### TAREFAS A REALIZAR
(A) No texto sobre Levinson, reescreve o trecho que começa em "É nas crónicas" e vai até "parte do realizador.", trocando "realizador" por "cineasta".
(B) Responde, com base no texto sobre Levinson:
(i) Em quantos dias foi rodado "Manobras na Casa Branca"?
(ii) De que livro, e de que autor, é adaptado esse filme?
(iii) Quais são, segundo o texto, os maiores talentos do realizador?

### TEXTO CITADO
---*---
É nas crónicas de pequenos dramas humanos como as referidas em primeiro lugar que o realizador deixa transparecer os seus maiores talentos: uma segura direcção de actores e um agudo sentido de época. Se nada disto está à vista nos seus filmes mais comerciais é porque, em Levinson, o resultado final depende muito (excessivamente, dir-se-ia) do que lhe serve de base. Quando o ponto de partida é suficientemente forte, as coisas funcionam bem. O pior é quando acontece o contrário, pois Levinson parece ser incapaz de golpes de asa que transfigurem o material com que trabalha. Não espanta, por isso, que as suas melhores obras sejam as que o próprio escreveu ou aquelas em que um argumento sem a sua marca permite, no entanto, um envolvimento emocional por parte do realizador.

 

A política e a manipulação mediática

“Manobras na Casa Branca” (1997) cai claramente neste último campo. Apesar de não ter sido escrito por Levinson — é a adaptação de um livro de Larry Beinhart, “American Hero”, por David Mamet e Hillary Henkin — o tema que lhe estava subjacente, a manipulação mediática, interessava sobremaneira ao realizador. Assim, aproveitando um adiamento na produção de “A Esfera” (o infeliz exercício de ficção científica que viria a assinar a seguir), Levinson rodou o filme durante esse hiato, em apenas 29 dias. Um processo pouco usual para uma típica produção de Hollywood, mais próximo antes do estilo “guerrilheiro” de algum cinema independente.
---*---
### CONJUNTO DE DADOS
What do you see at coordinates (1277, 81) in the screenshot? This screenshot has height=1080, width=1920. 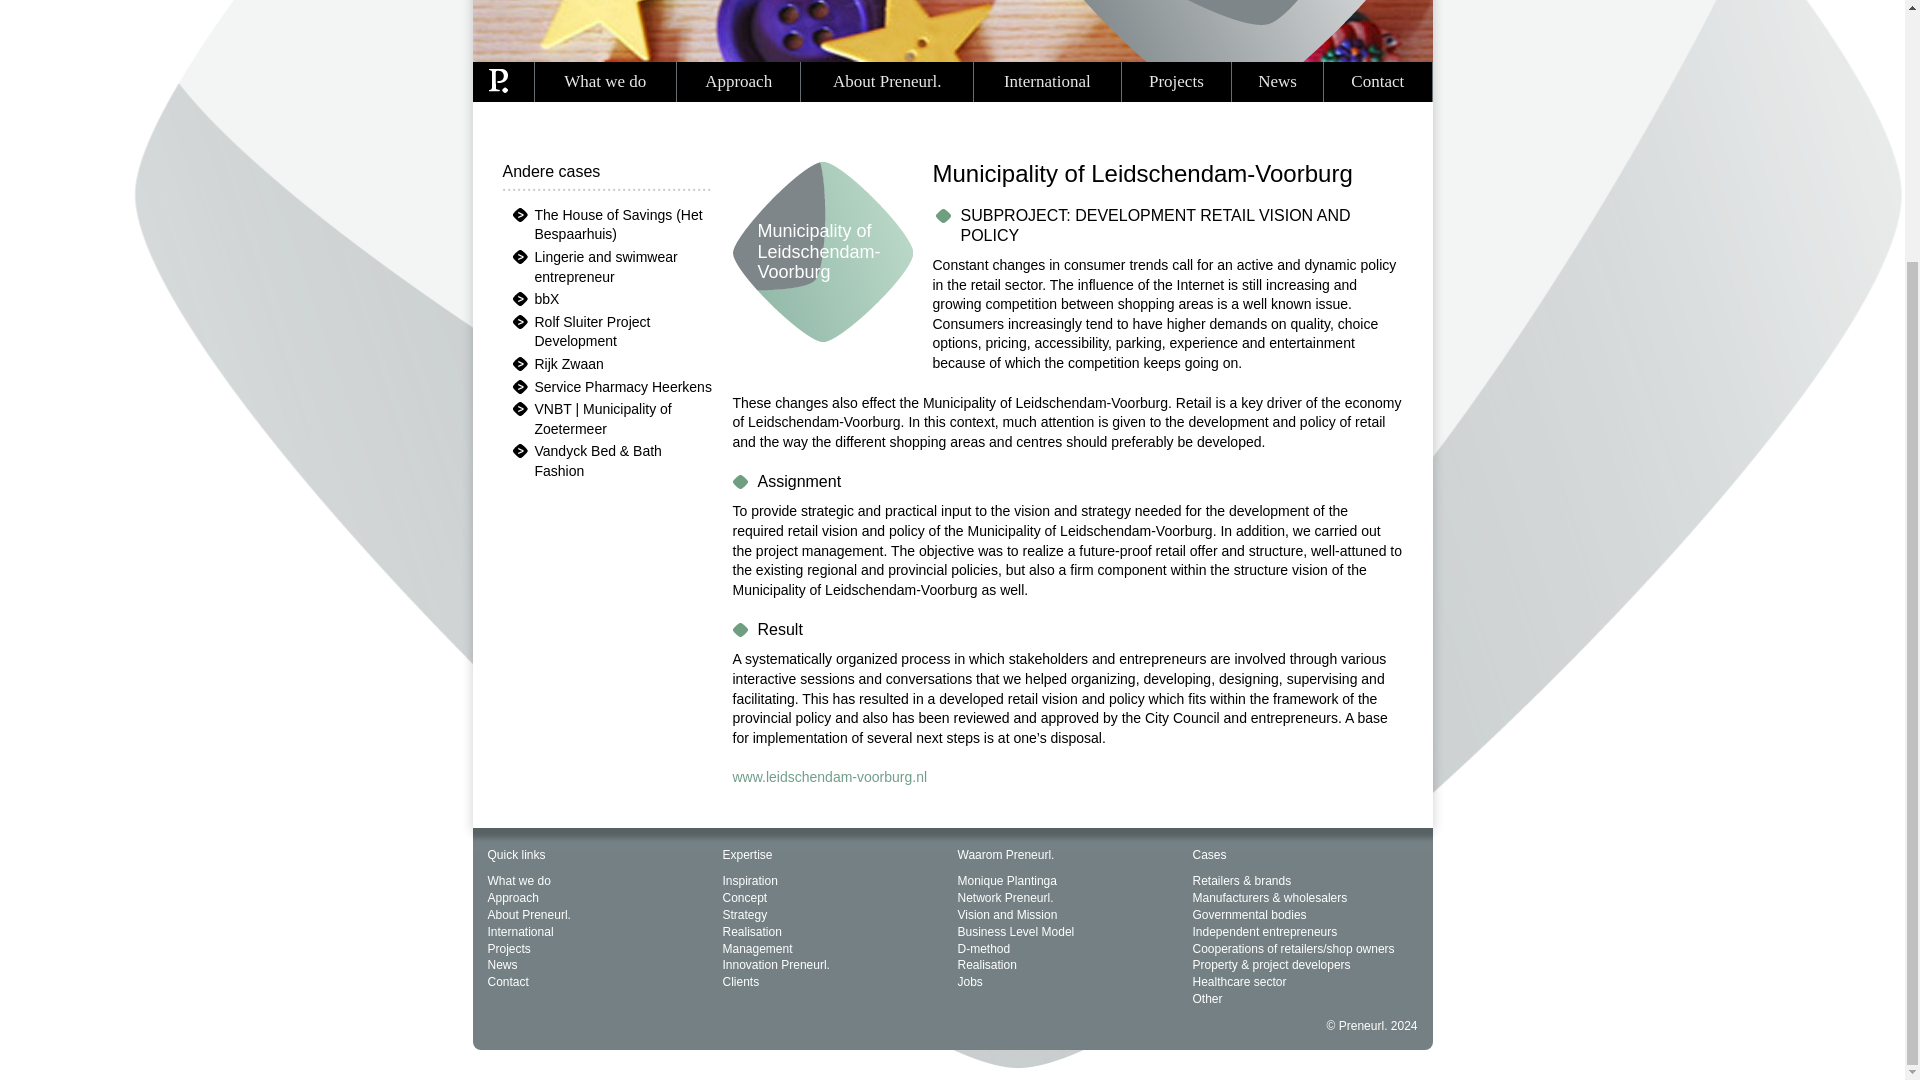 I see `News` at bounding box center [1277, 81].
---*---
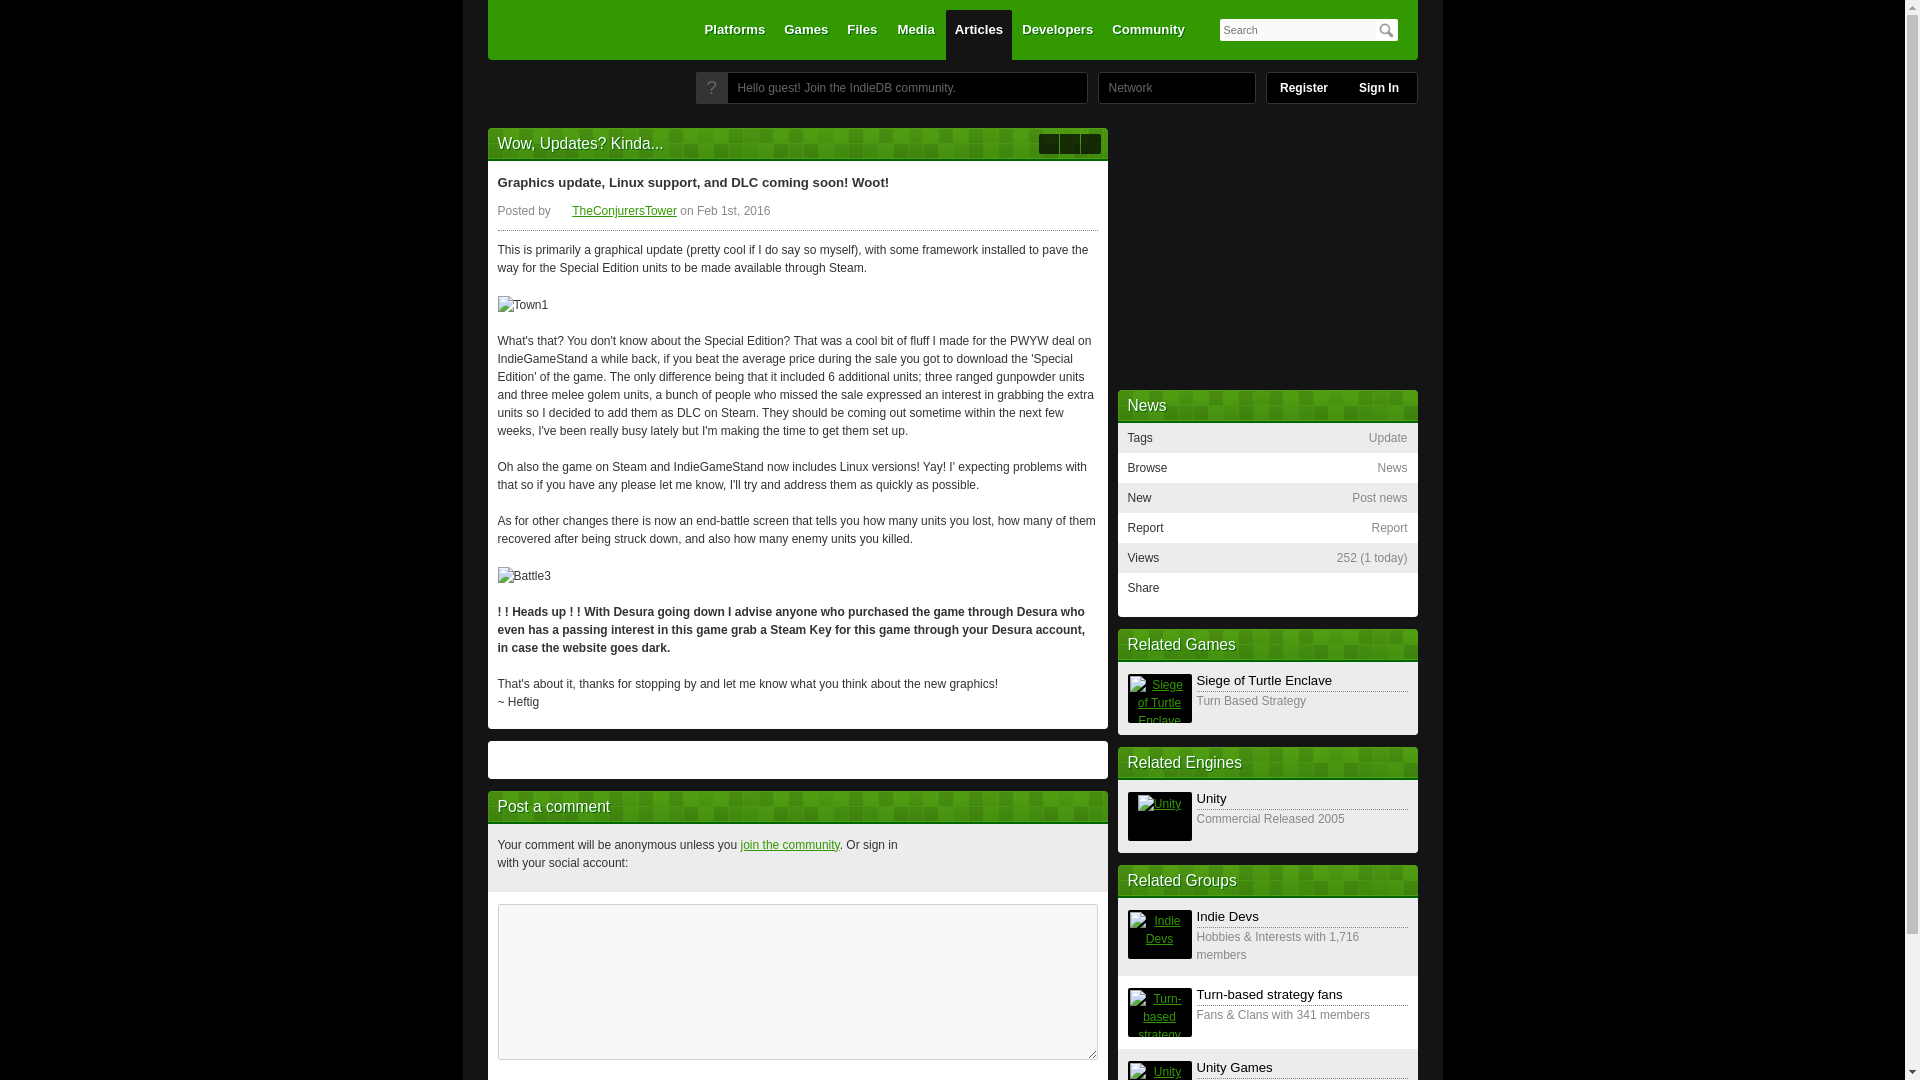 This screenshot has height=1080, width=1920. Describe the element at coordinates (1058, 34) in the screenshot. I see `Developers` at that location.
---*---
### RESULTADOS
(A)
É nas crónicas de pequenos dramas humanos como as referidas em primeiro lugar que o cineasta deixa transparecer os seus maiores talentos: uma segura direcção de actores e um agudo sentido de época. Se nada disto está à vista nos seus filmes mais comerciais é porque, em Levinson, o resultado final depende muito (excessivamente, dir-se-ia) do que lhe serve de base. Quando o ponto de partida é suficientemente forte, as coisas funcionam bem. O pior é quando acontece o contrário, pois Levinson parece ser incapaz de golpes de asa que transfigurem o material com que trabalha. Não espanta, por isso, que as suas melhores obras sejam as que o próprio escreveu ou aquelas em que um argumento sem a sua marca permite, no entanto, um envolvimento emocional por parte do cineasta.

(B)
(i) Em 29 dias.
(ii) Do livro "American Hero", de Larry Beinhart.
(iii) Uma segura direcção de actores e um agudo sentido de época.